### QUESTIONS TO ANSWER
(1) Extract from the Josh Turner interview transcript the passage starting with "Mr. TURNER: Some" and going on through "up there watching.", copying it word for word.
(2) Summarize the Josh Turner interview transcript in two sentences.
(3) Proceed with the Josh Turner interview transcript, beginning right after its final lines.

SIMON: What do you remember from her collection?
Mr. TURNER: Some of the records that had a big impact on me were the gospel records that the Osborne Brothers did and even the Stanley Brothers; there was a record called "Good Old Camp Meeting Songs." So, it was cool for me to be able to get a record deal, start having some success. And then when when it came time for me to do my sophomore record, Your Man, I was able to get Dr. Ralph Stanley in on that record and have him sing a song called Me And God that I wrote by myself. You know, for me, it was a dream come true because here I was with a man that I grew up listening to in Grannys house years ago. And thats one thing that she never got to see or hear on Earth, but I know she's up there watching.
(Soundbite of song, Me And God)
Mr. TURNER and Dr. RALPH STANLEY (Singer): (Singing) I am weak and he is strong, me and God, he forgives me when Im wrong, me and God. Hes the one I lean on when life gets hard, me and God
SIMON: Were talking to Josh Turner about his new CD, Haywire. The impact of Long Black Train, which was your debut record in 2003 - this was a huge hit.
(Soundbite of song, Long Black Train)
Mr. TURNER: (Singing) Theres a long, black train coming down the line. Feeding off the souls that are lost and crying.
SIMON: It touched your life in ways that are hard to appreciate from the outside, too.
Mr. TURNER: Yeah, absolutely. This song has touched me in a way thats made me realize that the power of music is almost understated because, you know, you have to kind of walk in my shoes, really, to understand. You know, the one story that I always tell - its been the most powerful one to date - I was down in North Alabama doing a radio show, and this lady pulled me off to the side after the show, and basically told me that she had been suffering from depression and a lot of family problems and just she was just ready to end it all.
And so she had planned on taking a whole bottle of pills - would have killed her if she had taken the whole bottle, and she in the process, she had heard my song come on the radio. And it completely changed her way of thinking, basically influenced her to take that bottle of pills and throw it down the toilet.
She realized that she was making the wrong decision, and that she would be hurting a lot of people that she loved by doing that. And so she owed that change of heart to Long Black Train.
(Soundbite of song, Long Black Train)
Mr. TURNER: (Singing) I said cling to the father and his holy name. And dont go riding on that long, black train.

### INFORMATION SUPPLIED
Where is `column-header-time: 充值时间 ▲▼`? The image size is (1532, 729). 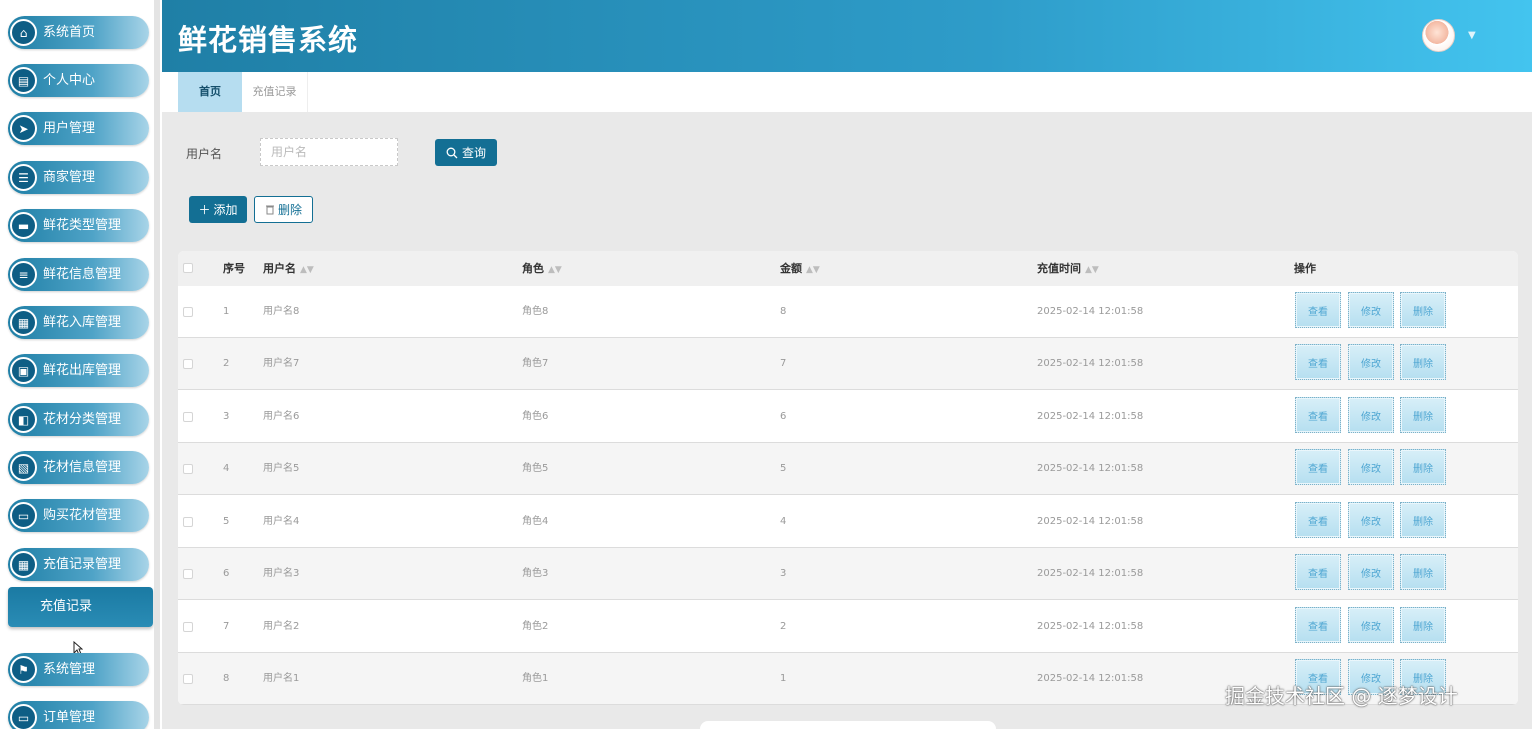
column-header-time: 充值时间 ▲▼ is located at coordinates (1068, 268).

==

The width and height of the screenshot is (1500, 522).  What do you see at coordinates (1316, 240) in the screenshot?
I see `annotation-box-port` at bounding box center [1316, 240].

### RESPONSES BY ITEM NUMBER
(1)
Mr. TURNER: Some of the records that had a big impact on me were the gospel records that the Osborne Brothers did and even the Stanley Brothers; there was a record called "Good Old Camp Meeting Songs." So, it was cool for me to be able to get a record deal, start having some success. And then when when it came time for me to do my sophomore record, Your Man, I was able to get Dr. Ralph Stanley in on that record and have him sing a song called Me And God that I wrote by myself. You know, for me, it was a dream come true because here I was with a man that I grew up listening to in Grannys house years ago. And thats one thing that she never got to see or hear on Earth, but I know she's up there watching.

(2) Josh Turner names gospel records by the Osborne Brothers and the Stanley Brothers among those that had a big impact on him, and says that having Dr. Ralph Stanley sing "Me And God," a song Turner wrote by himself, on his sophomore record, Your Man, was a dream come true. He also tells how a woman in North Alabama who had planned to take a whole bottle of pills heard his 2003 debut hit, "Long Black Train," on the radio and threw the pills down the toilet, a change of heart she owed to the song.

(3)
SIMON: Ive been told that I dont have to twist your arm to get you to talk about your children.
Mr. TURNER: Right, yeah, absolutely.
SIMON: You have two children?
Mr. TURNER: Yeah, two boys. The oldest is 3 and a half; his name is Hampton. And the youngest is 7 months now - or 7 and a half months. And his name is Colby. And the youngest is seven months now or seven and a half months. And his name is Colby. Theyre such a joy. They know how to make us laugh and entertain us, and its just so fun being able to see life through their eyes.
SIMON: Lets listen to a song from this new CD that, I gather, is for them. Its called Ill Be There.
(Soundbite of song, Ill Be There)
Mr. TURNER: (Singing) When you need a coach or you need a fan, need a castle built out of ocean sand. A rainbow chaser, Im your man. Ill be there. Ill be a tear dryer, a paper airplane flyer, a monster runner.
SIMON: Mr. Turner, theyve got to turn down that that wonderful song in the control room because my eyes are just burning with tears.
(Soundbite of laughter)
SIMON: Oh, I can't listen to this. Its so beautiful.
Mr. TURNER: Yeah, its a pretty powerful song. It was written by Steven Dale Jones and Philip White, and I could definitely relate to it. As a father and as a parent to a child, you have to be, you have to wear so many hats, and you have to be so many different things. And they depend on you for so many different things. And so I feel like that song really kind of expressed that message and that concept in a great way.
SIMON: Do you ever ask yourself what you hope your sons might eventually take away from watching you on stage, night after night?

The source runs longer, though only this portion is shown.